▸ INSTRUCTIONS TO FOLLOW: Give back exactly the lines from the "Where should I" line to the final line of the records, and only those, minus any pictures.

(Saved data entries)
▬▬▬
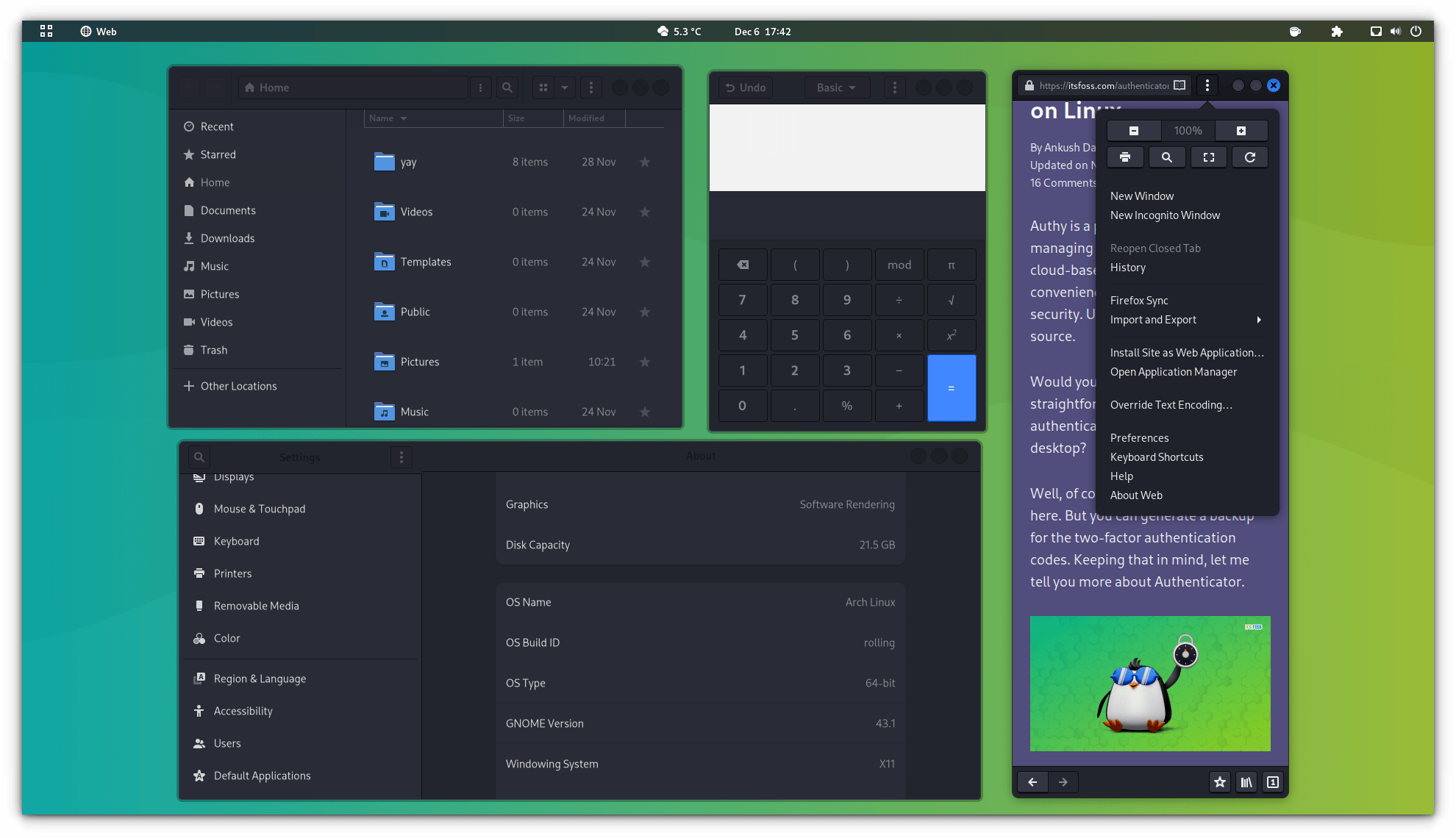
Task: Enter fullscreen using the Web menu icon
Action: click(x=1208, y=157)
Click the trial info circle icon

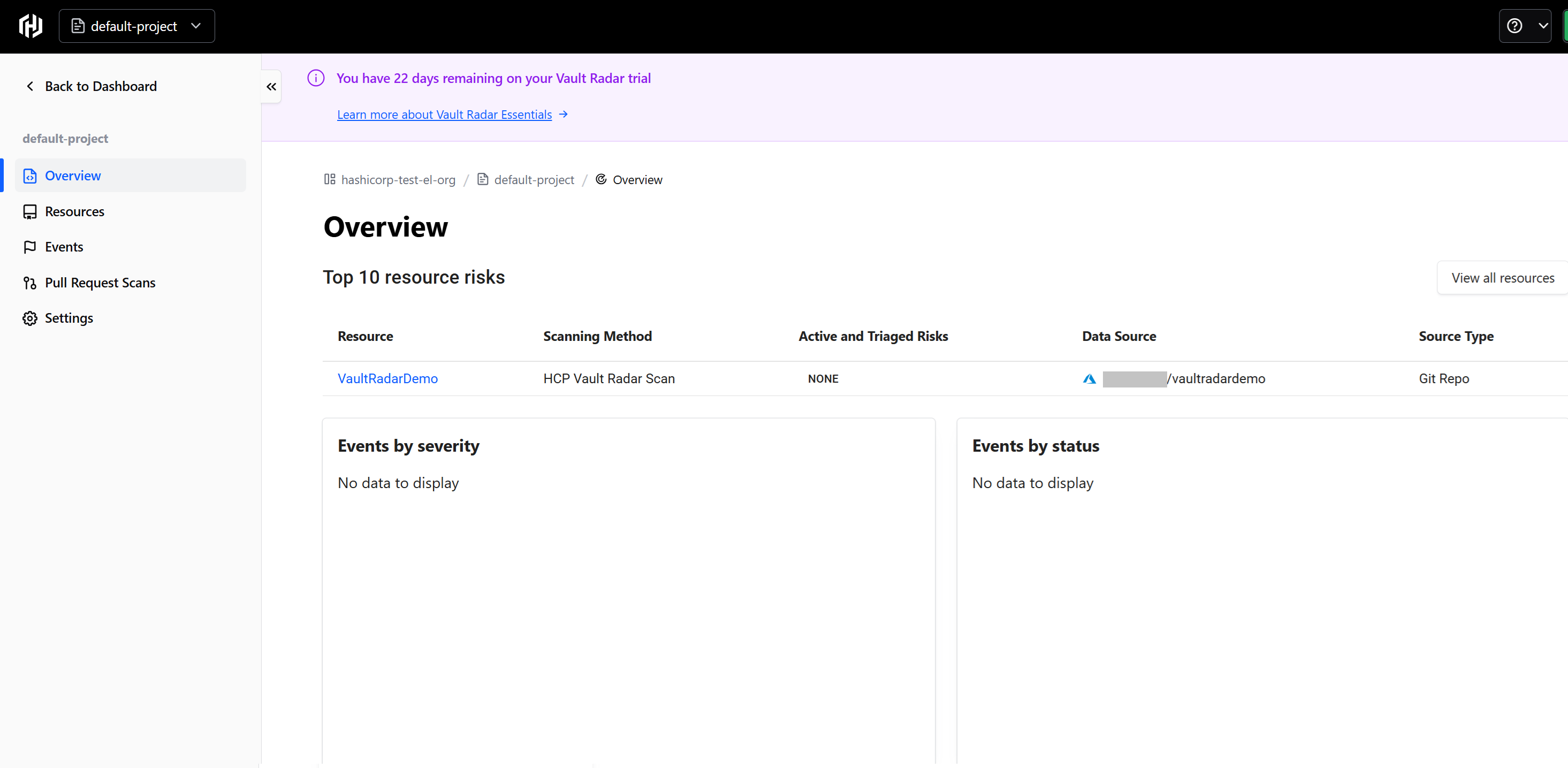tap(316, 78)
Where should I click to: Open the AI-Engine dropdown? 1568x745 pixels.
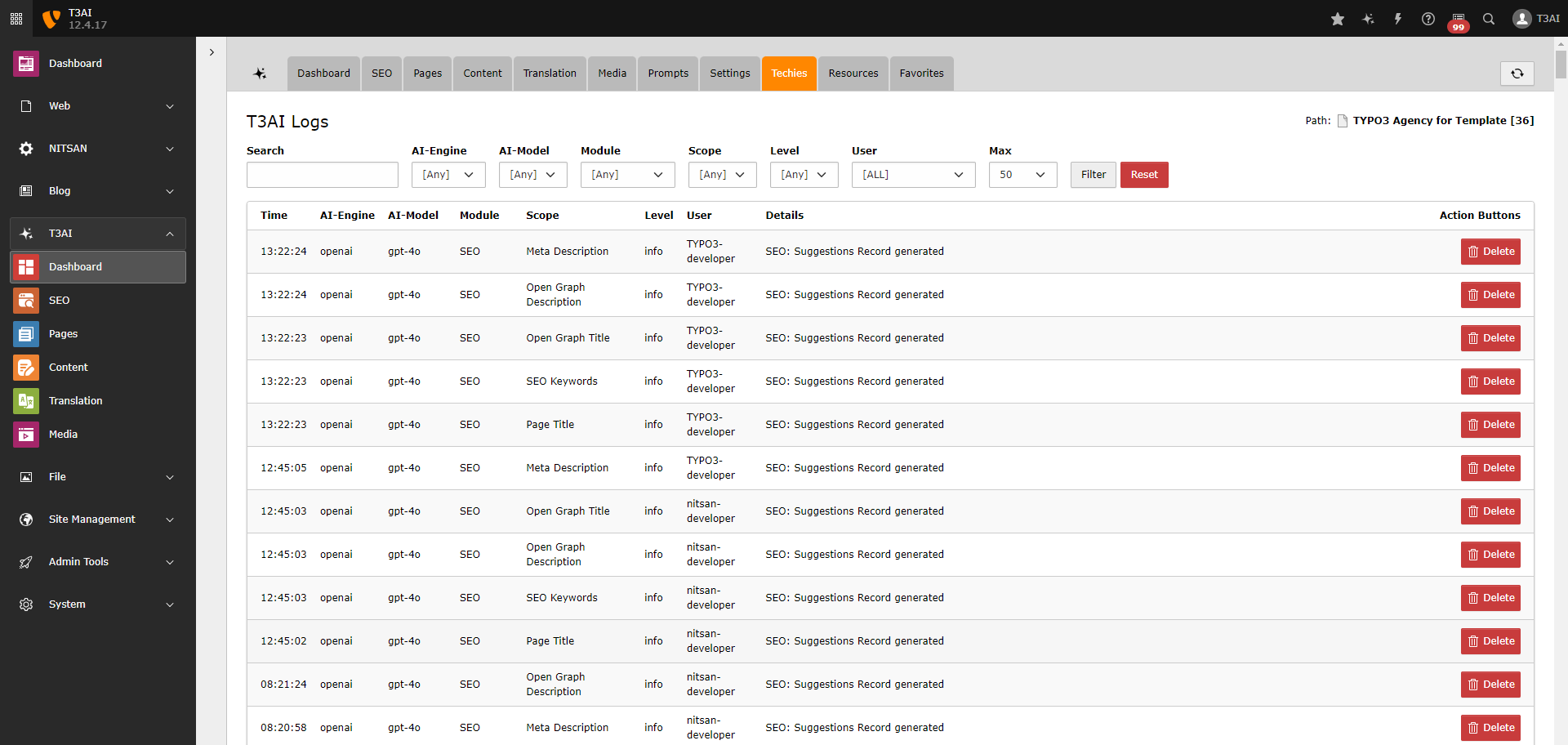point(448,174)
▬▬▬
▸ TASK OUTPUT:
Where should I click to: Open the AI-Engine dropdown? 1568x745 pixels.
point(448,174)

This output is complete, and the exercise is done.